Living the Yes: Finding the Beauty of Life


Success is not the key to happiness. Happiness is the key to success. If you love what you are doing, you will be successful.
Albert Schweitzer, the Nobel Prize winner and twentieth-century humanitarian and physician


            Beauty is found in doing what we are created to do. This implies that we are created for some activities (and not for some others). It implies that there’s a God who created us good. It implies, as I’ve been writing, that we find the right time for yes.
            First of all, let me be clear: beauty can be found in following what’s truly best for you and for human flourishing generally. And I don’t think that’s more toys.
            If materialism could do it, we’d all be happy in this culture. It was the newscaster, Peter Jennings, who noted almost two decades ago, in 1997: 
when I came back to my current job and began to wander around this country again, I was struck by how many Americans, in the midst of such plenty, were hungry for something more than our vaunted consumer society could provide for them.
            Over a millennium and a half before that, the great thinker Augustine began his autobiography with this prayer, a prayer of his own discovering that looking for fame and sex and even generalized spirituality left him unsatisfied. 
You have made us for yourself, O Lord, and our heart is restless until it rests in you.
            And then again there’s the French scientist and philosopher Blaise Pascal, who realized in his famous “thoughts” (that’s what the French word means in its title, Pensées) that we all seek to be happy: “By nature, we all seek happiness.” But where do we seek it? “Some seek the good in authority, some in intellectual inquiry and knowledge, some in pleasure.” 
What else does this craving [for happiness], proclaim but that there was once in man a true happiness, of which all that now remains is the empty print and trace? This he tries in vain to fill with everything around him, seeking in things that are not there the help he cannot find in those that are, though none can help, since this infinite abyss can be filled only with an infinite and immutable object; in other words by God himself.

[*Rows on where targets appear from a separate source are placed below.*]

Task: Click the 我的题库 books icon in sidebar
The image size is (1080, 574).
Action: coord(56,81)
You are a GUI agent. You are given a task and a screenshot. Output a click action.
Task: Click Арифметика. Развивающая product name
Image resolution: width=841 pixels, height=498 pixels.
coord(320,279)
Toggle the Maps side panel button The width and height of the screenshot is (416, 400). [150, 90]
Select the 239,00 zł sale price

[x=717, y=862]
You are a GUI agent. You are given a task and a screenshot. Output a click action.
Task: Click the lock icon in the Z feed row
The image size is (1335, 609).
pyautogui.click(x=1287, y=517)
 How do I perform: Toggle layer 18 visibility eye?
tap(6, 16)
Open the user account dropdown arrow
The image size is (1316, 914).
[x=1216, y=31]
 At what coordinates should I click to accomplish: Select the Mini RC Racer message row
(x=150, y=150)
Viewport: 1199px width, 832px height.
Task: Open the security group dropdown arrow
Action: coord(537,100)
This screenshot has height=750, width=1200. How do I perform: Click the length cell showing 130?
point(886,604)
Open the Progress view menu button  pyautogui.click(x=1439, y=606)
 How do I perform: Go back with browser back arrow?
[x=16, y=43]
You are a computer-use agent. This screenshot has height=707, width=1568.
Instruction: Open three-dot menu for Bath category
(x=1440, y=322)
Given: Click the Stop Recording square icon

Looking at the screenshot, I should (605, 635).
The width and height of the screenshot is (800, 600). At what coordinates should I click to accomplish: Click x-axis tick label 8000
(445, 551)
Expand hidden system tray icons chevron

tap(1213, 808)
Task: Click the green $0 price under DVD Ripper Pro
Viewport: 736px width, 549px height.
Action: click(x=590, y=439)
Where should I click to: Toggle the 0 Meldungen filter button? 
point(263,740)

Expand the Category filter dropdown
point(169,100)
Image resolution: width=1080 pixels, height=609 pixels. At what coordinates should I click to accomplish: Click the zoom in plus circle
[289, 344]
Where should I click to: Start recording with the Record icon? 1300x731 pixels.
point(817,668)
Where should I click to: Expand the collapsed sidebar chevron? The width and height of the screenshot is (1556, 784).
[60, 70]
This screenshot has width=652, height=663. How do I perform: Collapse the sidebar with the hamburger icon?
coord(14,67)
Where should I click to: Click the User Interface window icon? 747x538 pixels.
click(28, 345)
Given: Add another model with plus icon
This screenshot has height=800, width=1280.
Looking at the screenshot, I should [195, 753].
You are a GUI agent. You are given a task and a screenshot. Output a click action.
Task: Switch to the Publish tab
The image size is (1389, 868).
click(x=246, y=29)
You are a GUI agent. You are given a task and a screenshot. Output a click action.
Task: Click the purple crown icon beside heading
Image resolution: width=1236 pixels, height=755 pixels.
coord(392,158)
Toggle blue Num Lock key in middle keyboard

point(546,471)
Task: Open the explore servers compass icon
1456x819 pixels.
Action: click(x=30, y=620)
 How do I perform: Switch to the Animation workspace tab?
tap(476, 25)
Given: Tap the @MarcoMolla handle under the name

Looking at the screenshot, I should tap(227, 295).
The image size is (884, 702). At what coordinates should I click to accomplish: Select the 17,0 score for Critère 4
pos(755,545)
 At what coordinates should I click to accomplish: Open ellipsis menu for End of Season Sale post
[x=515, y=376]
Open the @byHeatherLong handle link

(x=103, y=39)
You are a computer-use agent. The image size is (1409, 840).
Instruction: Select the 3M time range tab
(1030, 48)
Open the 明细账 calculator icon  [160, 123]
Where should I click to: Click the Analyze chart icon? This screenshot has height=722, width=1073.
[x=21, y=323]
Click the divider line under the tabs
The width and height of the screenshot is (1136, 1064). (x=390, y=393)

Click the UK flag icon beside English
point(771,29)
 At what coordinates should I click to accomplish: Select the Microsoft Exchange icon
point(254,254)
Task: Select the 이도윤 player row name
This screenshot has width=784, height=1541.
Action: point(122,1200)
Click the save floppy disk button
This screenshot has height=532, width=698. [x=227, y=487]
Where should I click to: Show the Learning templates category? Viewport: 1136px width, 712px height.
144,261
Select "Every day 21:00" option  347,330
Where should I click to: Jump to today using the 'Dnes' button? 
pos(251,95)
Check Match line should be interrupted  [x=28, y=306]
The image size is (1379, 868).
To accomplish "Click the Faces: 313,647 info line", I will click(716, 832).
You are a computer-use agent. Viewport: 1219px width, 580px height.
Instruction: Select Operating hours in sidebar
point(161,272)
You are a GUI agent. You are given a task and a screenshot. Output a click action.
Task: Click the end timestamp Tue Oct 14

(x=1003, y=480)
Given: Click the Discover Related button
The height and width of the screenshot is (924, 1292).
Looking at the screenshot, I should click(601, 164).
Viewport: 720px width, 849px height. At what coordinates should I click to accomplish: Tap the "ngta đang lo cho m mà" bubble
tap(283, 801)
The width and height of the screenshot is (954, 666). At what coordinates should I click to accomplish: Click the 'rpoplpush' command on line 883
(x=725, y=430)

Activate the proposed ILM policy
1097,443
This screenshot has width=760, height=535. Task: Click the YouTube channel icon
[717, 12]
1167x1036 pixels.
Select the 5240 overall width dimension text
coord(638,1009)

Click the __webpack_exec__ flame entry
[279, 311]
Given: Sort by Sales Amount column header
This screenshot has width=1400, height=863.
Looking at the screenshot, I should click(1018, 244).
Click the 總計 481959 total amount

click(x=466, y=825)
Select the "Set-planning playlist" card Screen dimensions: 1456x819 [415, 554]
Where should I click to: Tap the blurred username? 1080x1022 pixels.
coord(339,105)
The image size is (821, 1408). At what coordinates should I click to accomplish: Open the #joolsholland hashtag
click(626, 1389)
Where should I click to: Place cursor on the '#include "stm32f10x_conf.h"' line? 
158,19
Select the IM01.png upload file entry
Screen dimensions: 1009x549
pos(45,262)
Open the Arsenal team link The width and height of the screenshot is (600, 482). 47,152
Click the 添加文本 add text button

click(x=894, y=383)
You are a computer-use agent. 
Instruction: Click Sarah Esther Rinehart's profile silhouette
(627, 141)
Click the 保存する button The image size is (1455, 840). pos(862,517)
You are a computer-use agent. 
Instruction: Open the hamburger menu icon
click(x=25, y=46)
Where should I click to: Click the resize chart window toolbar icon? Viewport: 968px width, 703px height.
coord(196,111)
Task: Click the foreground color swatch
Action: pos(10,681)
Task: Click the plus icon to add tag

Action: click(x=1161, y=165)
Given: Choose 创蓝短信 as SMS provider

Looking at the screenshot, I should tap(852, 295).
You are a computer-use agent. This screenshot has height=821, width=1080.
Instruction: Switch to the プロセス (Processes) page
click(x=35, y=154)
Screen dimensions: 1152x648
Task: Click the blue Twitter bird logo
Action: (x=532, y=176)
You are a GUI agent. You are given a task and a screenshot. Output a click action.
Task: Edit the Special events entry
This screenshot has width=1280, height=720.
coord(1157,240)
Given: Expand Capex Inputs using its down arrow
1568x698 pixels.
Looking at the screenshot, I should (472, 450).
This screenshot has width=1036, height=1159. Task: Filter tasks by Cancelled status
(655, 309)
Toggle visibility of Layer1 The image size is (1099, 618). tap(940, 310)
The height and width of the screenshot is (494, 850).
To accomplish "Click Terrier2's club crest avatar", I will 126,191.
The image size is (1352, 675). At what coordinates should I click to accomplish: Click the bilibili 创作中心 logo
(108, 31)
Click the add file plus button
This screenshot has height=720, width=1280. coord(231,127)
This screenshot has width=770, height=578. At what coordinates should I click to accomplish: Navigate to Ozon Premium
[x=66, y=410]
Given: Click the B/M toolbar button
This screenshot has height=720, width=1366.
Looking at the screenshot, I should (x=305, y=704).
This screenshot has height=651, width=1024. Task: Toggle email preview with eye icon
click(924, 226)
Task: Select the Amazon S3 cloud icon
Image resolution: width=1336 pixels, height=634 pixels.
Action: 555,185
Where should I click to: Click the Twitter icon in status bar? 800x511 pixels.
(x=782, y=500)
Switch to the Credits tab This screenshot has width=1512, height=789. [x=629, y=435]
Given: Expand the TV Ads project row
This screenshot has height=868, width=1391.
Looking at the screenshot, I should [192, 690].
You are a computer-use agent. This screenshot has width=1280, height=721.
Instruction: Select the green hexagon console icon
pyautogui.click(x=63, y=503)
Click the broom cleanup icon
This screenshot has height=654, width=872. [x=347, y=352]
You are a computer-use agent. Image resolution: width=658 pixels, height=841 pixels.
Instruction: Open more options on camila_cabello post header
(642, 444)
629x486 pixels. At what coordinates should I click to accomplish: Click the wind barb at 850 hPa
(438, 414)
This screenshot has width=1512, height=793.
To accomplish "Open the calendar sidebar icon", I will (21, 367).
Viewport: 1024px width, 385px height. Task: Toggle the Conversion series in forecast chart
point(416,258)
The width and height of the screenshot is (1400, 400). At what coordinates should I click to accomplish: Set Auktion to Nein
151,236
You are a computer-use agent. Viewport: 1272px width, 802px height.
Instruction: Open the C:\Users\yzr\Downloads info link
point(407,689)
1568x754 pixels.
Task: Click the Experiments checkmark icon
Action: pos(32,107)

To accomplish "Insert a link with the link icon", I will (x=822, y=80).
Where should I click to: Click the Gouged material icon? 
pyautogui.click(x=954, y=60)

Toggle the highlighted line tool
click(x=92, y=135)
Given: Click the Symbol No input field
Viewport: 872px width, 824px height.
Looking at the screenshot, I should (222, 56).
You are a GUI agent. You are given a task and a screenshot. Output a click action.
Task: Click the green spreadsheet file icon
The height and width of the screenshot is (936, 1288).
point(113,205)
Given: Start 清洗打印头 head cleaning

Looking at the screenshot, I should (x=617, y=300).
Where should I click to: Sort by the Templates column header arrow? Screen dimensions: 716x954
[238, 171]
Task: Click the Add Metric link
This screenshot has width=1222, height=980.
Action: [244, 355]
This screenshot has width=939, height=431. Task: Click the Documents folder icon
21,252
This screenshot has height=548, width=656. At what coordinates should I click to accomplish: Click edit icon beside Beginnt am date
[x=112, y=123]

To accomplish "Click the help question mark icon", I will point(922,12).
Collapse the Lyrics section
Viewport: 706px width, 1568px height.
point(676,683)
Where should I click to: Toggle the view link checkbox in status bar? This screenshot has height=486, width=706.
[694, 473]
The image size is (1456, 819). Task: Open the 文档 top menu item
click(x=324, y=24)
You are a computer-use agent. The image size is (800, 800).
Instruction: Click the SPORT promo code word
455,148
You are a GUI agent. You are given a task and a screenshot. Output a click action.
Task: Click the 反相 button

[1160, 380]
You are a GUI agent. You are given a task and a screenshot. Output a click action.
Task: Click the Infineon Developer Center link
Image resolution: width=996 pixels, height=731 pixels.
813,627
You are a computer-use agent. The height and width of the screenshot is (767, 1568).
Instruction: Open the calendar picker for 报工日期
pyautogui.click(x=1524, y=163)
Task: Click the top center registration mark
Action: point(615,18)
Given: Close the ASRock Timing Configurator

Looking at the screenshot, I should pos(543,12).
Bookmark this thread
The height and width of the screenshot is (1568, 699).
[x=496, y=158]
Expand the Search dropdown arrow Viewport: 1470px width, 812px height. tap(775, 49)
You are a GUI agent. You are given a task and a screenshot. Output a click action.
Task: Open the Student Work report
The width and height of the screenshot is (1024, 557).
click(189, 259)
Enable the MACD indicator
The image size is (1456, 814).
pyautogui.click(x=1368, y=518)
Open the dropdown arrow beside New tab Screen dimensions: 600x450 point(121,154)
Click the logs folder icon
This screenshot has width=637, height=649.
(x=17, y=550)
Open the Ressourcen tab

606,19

            So this journey of finding the time for yes leads us back to God. And when we get this right—when we say the right yeses in life (and therefore the right nos)—we find God right at the Center. That’s the Piece that brings this all together. “In Him all things hold together” as the early Christian leader, Paul, wrote to the believers at Colossae (Col. 1:17). That’s where I want my life to be found. Because there is joy, peace, power, happiness, excellence, success, and beauty. That’s life worth living.